Every player on the Knicks is a question mark. Larry Brown wins wherever he goes, but then there's Isiah. I'm not sure which comparison to make: 1) if you mix gold(Brown) with crap(Isiah), it's still a valuable combination, or 2) if you mix chocolate (Brown) with crap (Isiah), it still tastes like crap.Guess you could say the Stephon Marbury was a kernel.
- Let me get the officiating issue out of the way. The NBA's improving in talent and playing style, but poor officiating continues to hurt the league. The polite way to criticize last night's refs would be to say they called the game too tight. Too tight is when you blow the whistle on borderline calls. Last night they were blowing the whistle for things that weren't even happening. Nothing should be taken away from Dallas, but the refs strongly affected the series.
- Dirk and Depth. No, I'm not writing about the Godfather's favorite Dirk Diggler film; I'm writing about why Dallas won. How many teams can bring in a Jerry Stackhouse when a starter gets two quick fouls? It's no accident that Dallas made its runs in the second half of the last two games. Phoenix was beat up, tired, and in foul trouble. Dallas took advantage.
- But you can't just win with depth (ask the Clippers). Dirk defined himself in this series as a superstar. The 50 point Game 5 performance was one of the best I've ever seen. I was ready to criticize him for Game 6 because he was settling for fade aways when Phoenix couldn't defend the rim and the refs were calling everything, but then he took the game over in the second half. And Steve Nash won the MVP over him?

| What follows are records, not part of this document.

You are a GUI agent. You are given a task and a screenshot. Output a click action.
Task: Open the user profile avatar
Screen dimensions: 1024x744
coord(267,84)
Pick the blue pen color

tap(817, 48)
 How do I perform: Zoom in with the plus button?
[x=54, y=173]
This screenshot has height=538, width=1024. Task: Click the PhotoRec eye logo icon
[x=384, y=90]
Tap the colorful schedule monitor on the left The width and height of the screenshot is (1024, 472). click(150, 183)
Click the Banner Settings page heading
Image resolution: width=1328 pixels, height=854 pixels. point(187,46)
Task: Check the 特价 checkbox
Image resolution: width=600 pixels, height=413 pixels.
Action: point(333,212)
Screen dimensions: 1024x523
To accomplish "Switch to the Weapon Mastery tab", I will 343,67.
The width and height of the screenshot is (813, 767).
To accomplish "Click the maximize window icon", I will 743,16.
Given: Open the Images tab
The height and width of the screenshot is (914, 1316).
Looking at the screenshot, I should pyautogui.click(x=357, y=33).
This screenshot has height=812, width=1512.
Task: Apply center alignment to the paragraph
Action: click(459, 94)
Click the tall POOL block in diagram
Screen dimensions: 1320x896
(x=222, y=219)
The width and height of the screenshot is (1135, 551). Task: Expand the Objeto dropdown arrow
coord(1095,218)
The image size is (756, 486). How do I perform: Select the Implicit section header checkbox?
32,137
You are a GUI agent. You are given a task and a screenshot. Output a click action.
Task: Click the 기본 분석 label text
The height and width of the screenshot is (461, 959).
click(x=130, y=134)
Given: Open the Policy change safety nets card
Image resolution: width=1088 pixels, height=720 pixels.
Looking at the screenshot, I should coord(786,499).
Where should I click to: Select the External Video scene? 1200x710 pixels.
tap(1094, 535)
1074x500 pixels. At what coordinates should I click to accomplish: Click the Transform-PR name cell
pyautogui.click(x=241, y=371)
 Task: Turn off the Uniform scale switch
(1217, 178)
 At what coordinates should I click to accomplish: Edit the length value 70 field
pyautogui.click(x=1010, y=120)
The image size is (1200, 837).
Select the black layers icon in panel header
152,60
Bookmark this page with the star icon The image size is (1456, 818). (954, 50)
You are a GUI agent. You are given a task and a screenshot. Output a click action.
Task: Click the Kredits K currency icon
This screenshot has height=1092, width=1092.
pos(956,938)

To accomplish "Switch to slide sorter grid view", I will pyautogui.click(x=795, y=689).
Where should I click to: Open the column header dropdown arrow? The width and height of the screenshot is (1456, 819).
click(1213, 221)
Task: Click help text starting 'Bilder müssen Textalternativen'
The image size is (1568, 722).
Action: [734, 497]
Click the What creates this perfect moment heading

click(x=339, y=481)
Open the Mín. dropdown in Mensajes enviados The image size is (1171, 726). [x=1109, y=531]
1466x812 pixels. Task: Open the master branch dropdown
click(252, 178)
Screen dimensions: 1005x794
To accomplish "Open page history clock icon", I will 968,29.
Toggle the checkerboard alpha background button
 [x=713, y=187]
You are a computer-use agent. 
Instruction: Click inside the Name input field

- And Dwyane Wade too? It was interesting watching Wade battle flu like symptoms as I was battling them myself. While Wade was making great passes and chasing Rip Hamilton, I was contemplating if I should try to eat a Saltine. Maybe he has a better health plan than me.
- I wish I could have sat next to Dumars during the series. After every Wade basket, I would look at him and just say, "Darko?"
- There were three very good coaches in the semifinals. Poor Flip Saunders.
- Some former Celtic talk: I'm happy for Antoine Walker. For all of his on court flaws, I liked his off court persona and his hustle. It's good to see a Pitino survivor make the finals. I even enjoyed the "Wiggle" after his three pointer sealed the series.
- Adrian Griffith was one of my favorite players during the ongoing Celtics Dark Ages. Even in limited playing time, he gets the loose ball, makes the smart steals, and gets the heads up basket.
- What Phoenix does on offense is what Tommy Heinsohn has been begging the Celtics to do for the last 20 years. When a team runs with a good point guard, average players become good players, good players become great players, and Shawn Marion becomes unstoppable. Let's hope other NBA coaches learn from the Suns and listen to the great Heinsohn.
- Jason Terry is a dirty player. Watch him without the ball on offense.
- I'm looking forward to this year's finals but can ABC just blur out the images of Pat Riley and Mark Cuban?
- For as wonderful as this block was, it's time to blow up the Pistons and try again. Some friendly advice to Joe Dumars: do whatever it takes to get rid of Rasheed. Everyone else besides Chauncey and Billups are expendable.
- Prediction time. I'm struggling with this one. The shots won't come as easy for the Mavs against the Heat. The Suns didn't defend the rim against the Mavs; Shaq will. On the other hand, Shaq will finally need to run the floor to get back on defense. Nobody can guard Dwyane Wade, but Josh Howard will do a better job than the Pistons did. Dallas also has the depth to waste fouls on Shaq and to keep the tempo up. I don't see the Heat stopping Dirk, but I do see him settling for jump shot with Shaq and Haslem waiting for him in the lane. Ultimately, this game will be about who comes up bigger: Wade or Dirk. I'm hesitantly going with Heat in 7.